August 10, 2017

Loanable funds ― no hoax, just breathtaking stupidity

Comment on Lars Syll on ‘The loanable funds hoax’

Blog-Reference and Blog-Reference and Blog-Reference on Aug 12

Lars Syll states: “In the traditional loanable funds theory — as presented in mainstream macroeconomics textbooks — the amount of loans and credit available for financing investment is constrained by how much saving is available. Saving is the supply of loanable funds, investment is the demand for loanable funds and assumed to be negatively related to the interest rate. Lowering households’ consumption means increasing savings via a lower interest. That view has been shown to have very little to do with reality. It’s nothing but an otherworldly neoclassical fantasy.”

This, of course, is true. Anytime an economist paints supply-curve—demand-curve—equilibrium it is proto-scientific garbage, no matter what is written on the axes.#1 The standard analytical tool, i.e. SS-curve―DD-curve―intersection, represents a NONENTITY. By consequence, any supply-demand-equilibrium discussion is as senseless as any dancing-angels-on-a-pinpoint discussion.

Lars Syll’s critique of the loanable funds theory is correct on all scores. The problem, though, is that BOTH orthodox and heterodox economists are scientifically incompetent.
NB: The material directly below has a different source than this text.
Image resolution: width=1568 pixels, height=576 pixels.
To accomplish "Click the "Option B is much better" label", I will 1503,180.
The proof is in the fact that heterodox alternatives are regularly just as crappy as the orthodox original. They look only different at the surface level.

Lars Syll quotes Kalecki approvingly: “It should be emphasized that the equality between savings and investment … will be valid under all circumstances. In particular, it will be independent of the level of the rate of interest which was customarily considered in economic theory to be the factor equilibrating the demand for and supply of new capital.”
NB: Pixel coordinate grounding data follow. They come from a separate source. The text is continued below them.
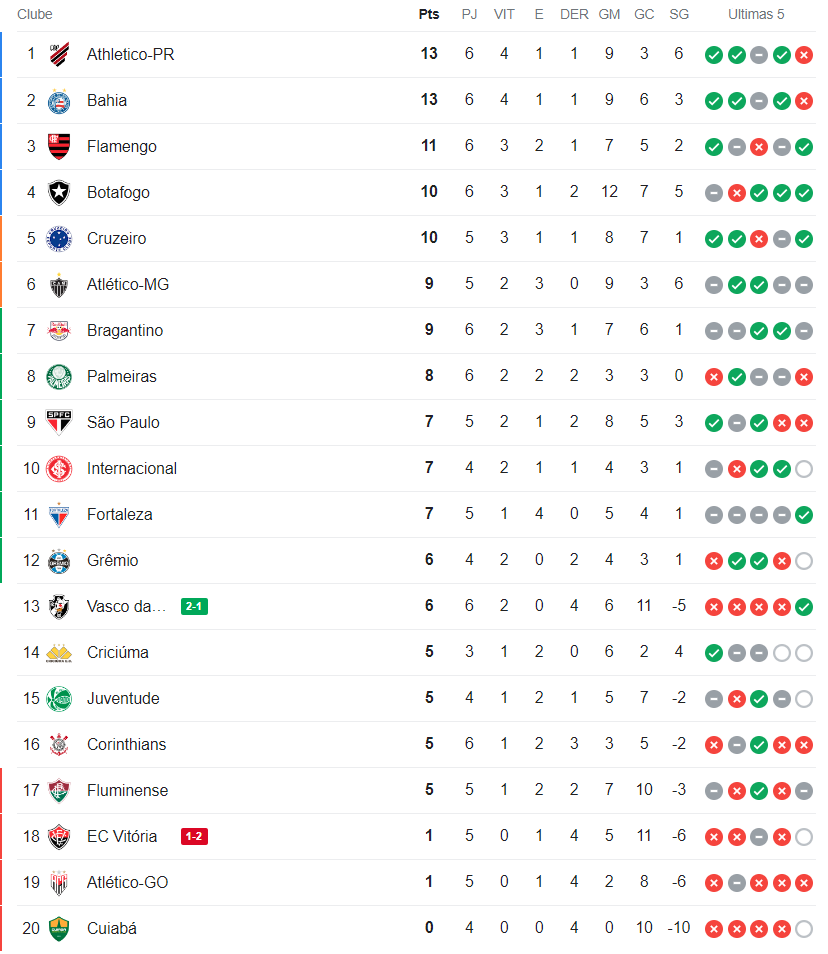Click the São Paulo club crest
This screenshot has height=954, width=828.
click(x=59, y=422)
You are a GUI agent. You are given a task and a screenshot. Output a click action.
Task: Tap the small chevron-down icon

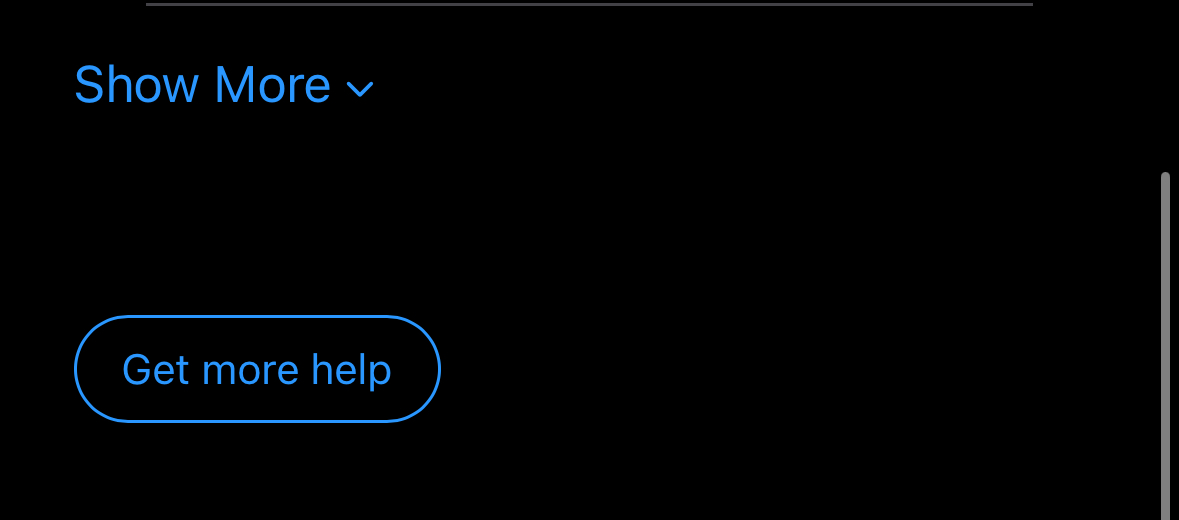click(x=360, y=90)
Kalecki, of course, is wrong. Saving and investment are NEVER equal, neither ex-ante nor ex-post. Keynes, of course, got it also wrong: “Income = value of output = consumption + investment. Saving = income − consumption. Therefore saving = investment.” (GT, p. 63)

In order to prove this, one has to go back to the basics of what Keynes called ‘the monetary theory of production’. The pure production-consumption economy is for a start defined by three macro axioms (Yw=WL, O=RL, C=PX), two conditions (X=O, C=Yw), and two definitions (monetary profit Qm≡C−Yw, monetary saving Sm≡Yw−C).#2

It always holds Qm≡−Sm, in other words, the business sector’s deficit (surplus) equals the household sector’s surplus (deficit). Loss is the counterpart of saving and profit is the counterpart of dissaving. This is the most elementary form of the macroeconomic Profit Law. It implies that saving and investment are NOT equal, simply because there is no investment in the pure consumption economy but there is saving/dissaving.#3

So, Kalecki is refuted, Keynes is refuted, and all the rest of the IS-LM crowd up to Krugman is refuted.#4

For the investment economy holds Qm=I−Sm. The DIFFERENCE between investment and saving, which exists at ANY moment on the time axis determines monetary profit Qm, which is measurable with the precision of two decimal places.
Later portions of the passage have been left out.